The notifiable data breaches scheme also commenced in Australia in 2018, which requires Australian companies and entities to notify any Australians affected by ‘eligible data breaches’ (a breach that is likely to result in serious harm to any of the individuals to whom the information relates) and to also notify the The Office of the Australian Information Commissioner (OAIC) as soon as practicable. 

This came into force because many companies use cloud storage, and while security is improving, hackers will always find a way. In recent years a number of Austrralian government websites have been affected by cyber attacks. In 2020 NSW Transport discovered that about 50,000 NSW drivers license holders had been affected by a data breach – their information was left unprotected in a cloud folder. 

This is a serious concern because it means that your personal data could, potentially, end up in the wrong hands. Identity fraud is very difficult to recover from but there are other cyber crimes that can be committed with your personal information too. 

New privacy laws

In 2021, The Privacy Legislation Amendment (Enhancing Online Privacy and Other Measures) Bill 2021 (the Online Privacy Bill) was drafted to strengthen the Privacy Act 1988. 

Significantly, it introduces a binding online privacy code for social media and certain other online platforms, and increases penalties and enforcement measures.
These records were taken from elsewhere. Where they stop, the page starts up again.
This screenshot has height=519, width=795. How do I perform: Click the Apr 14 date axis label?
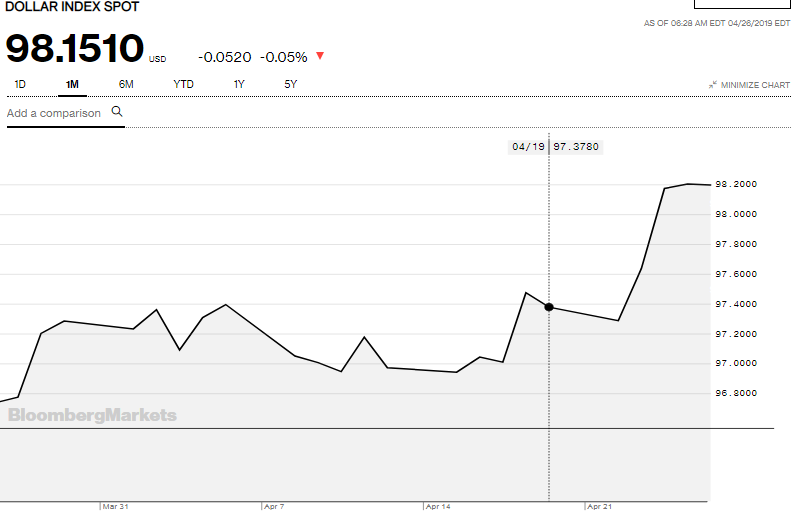437,507
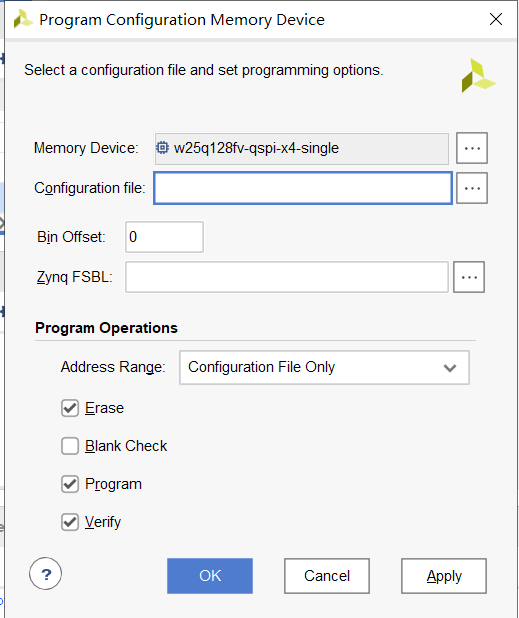This screenshot has height=618, width=519.
Task: Confirm with the OK button
Action: click(210, 576)
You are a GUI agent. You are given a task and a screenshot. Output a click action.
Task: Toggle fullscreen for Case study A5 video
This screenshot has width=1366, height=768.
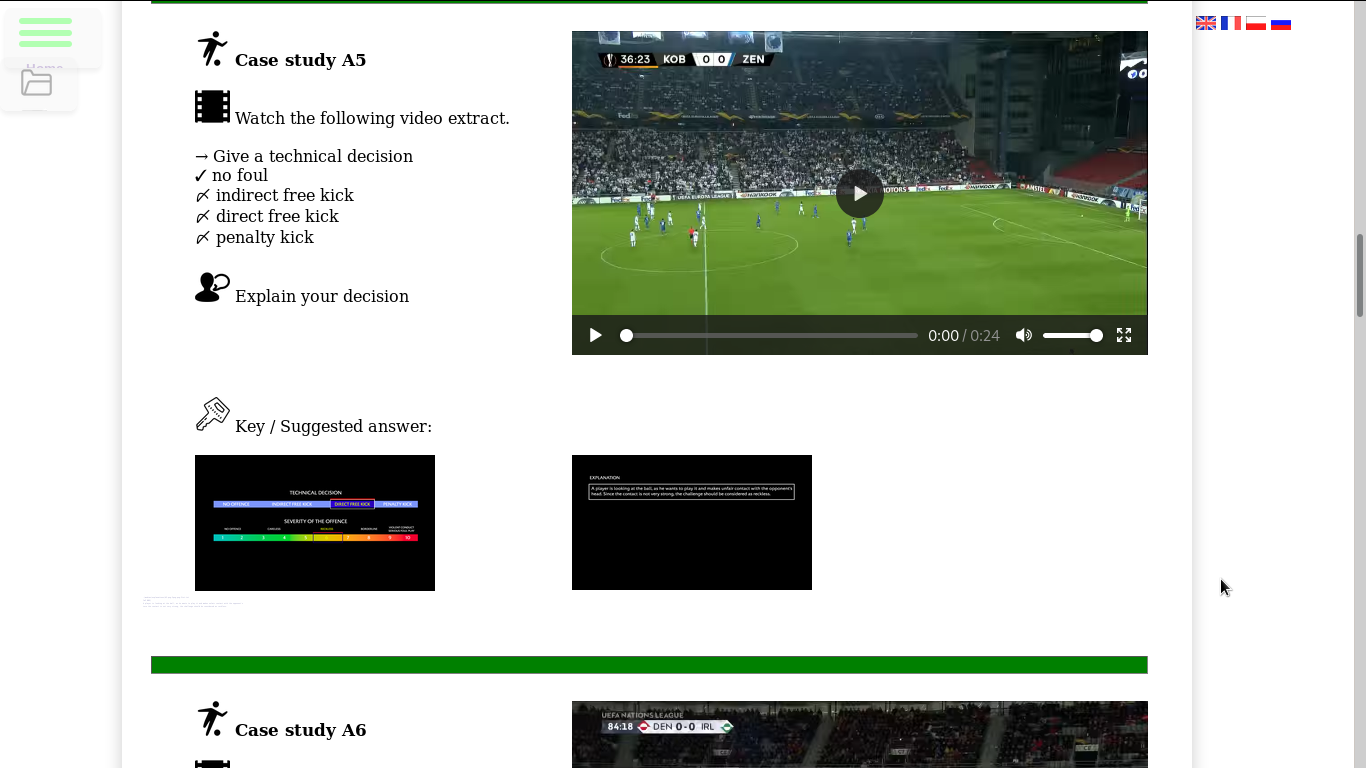[1124, 335]
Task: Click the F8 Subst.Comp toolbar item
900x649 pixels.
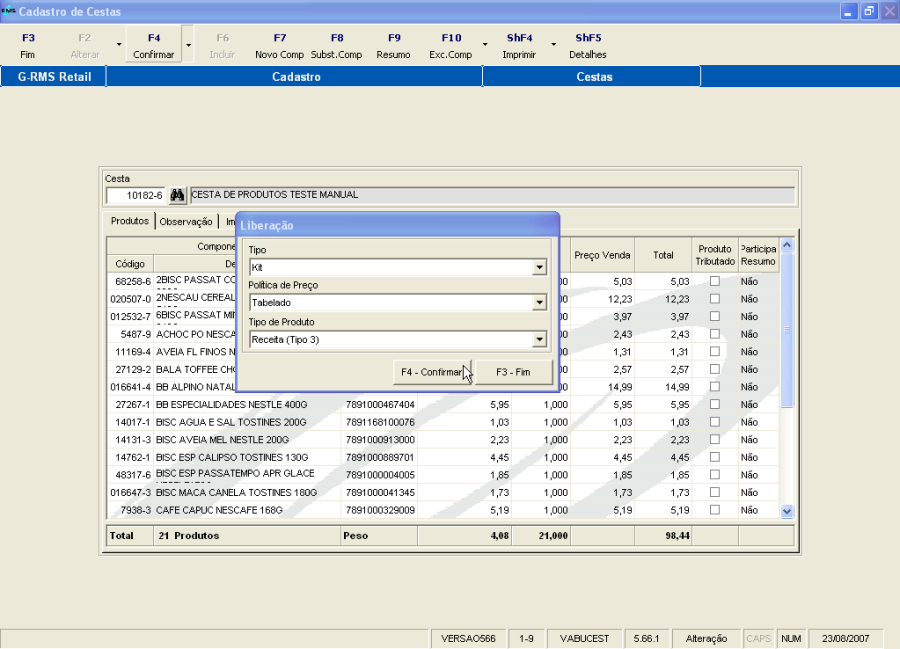Action: [336, 46]
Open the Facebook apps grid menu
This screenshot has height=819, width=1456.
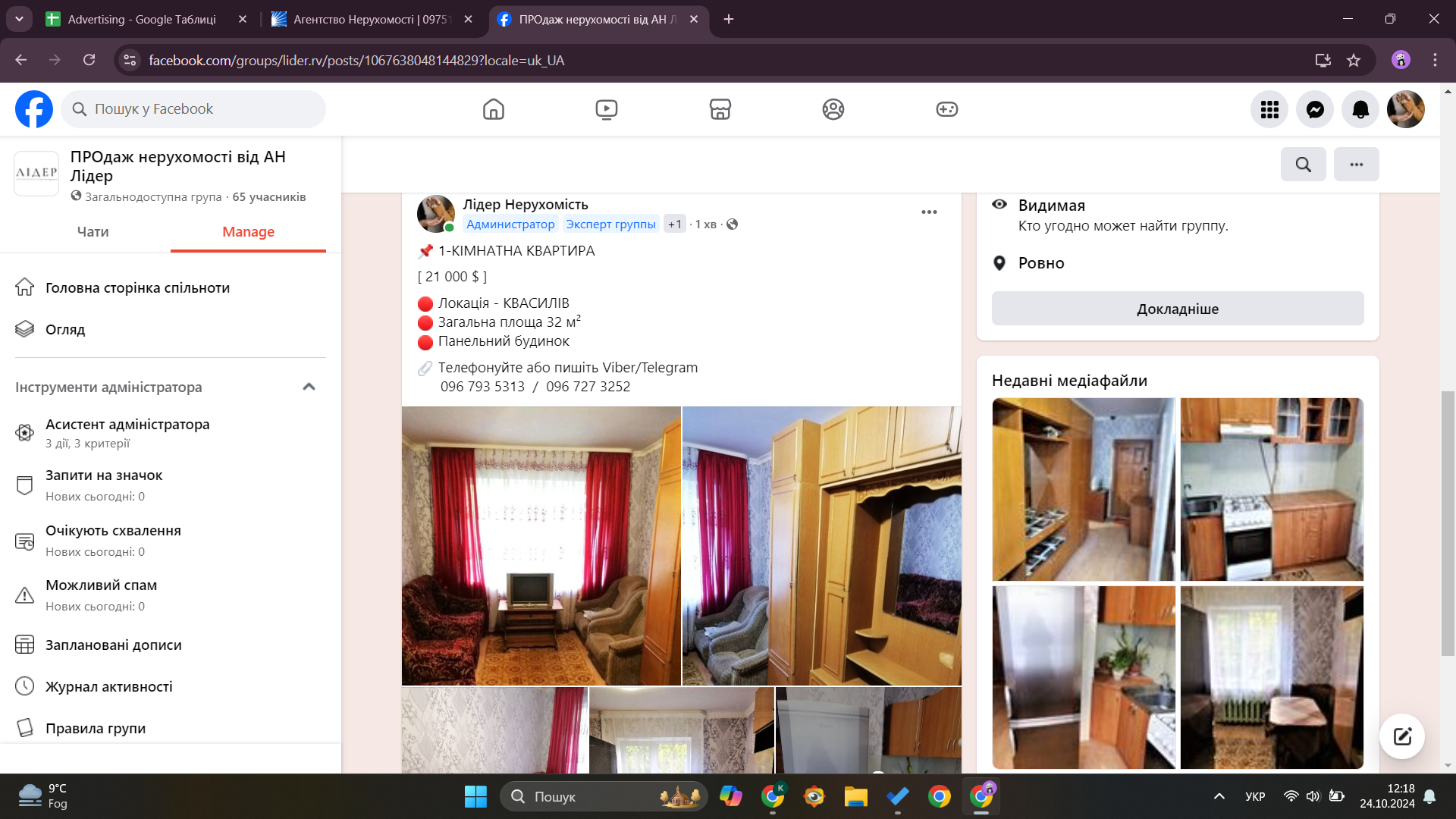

The Online Privacy Bill is intended to give effect to the Australian Government’s commitment to strengthen the Privacy Act 1988 (Cth) (Privacy Act). Specifically, the Bill will introduce a binding online code for social media and certain other online platforms, as well as increase penalties and enforcement measures.

It also proposes that organisations and entities ensure that their privacy policies clearly and simply explain the purposes for which they collect, hold, use and disclose personal information and that when seeking consent from individuals, consent must be voluntary, informed, unambiguous, specific and current. 

Under the proposal, organisations and entities must seek renewed consent periodically or when circumstances change when collecting “sensitive information” and must stop using or disclosing personal information upon request. 

There are also additional protections for children and vulnerable groups.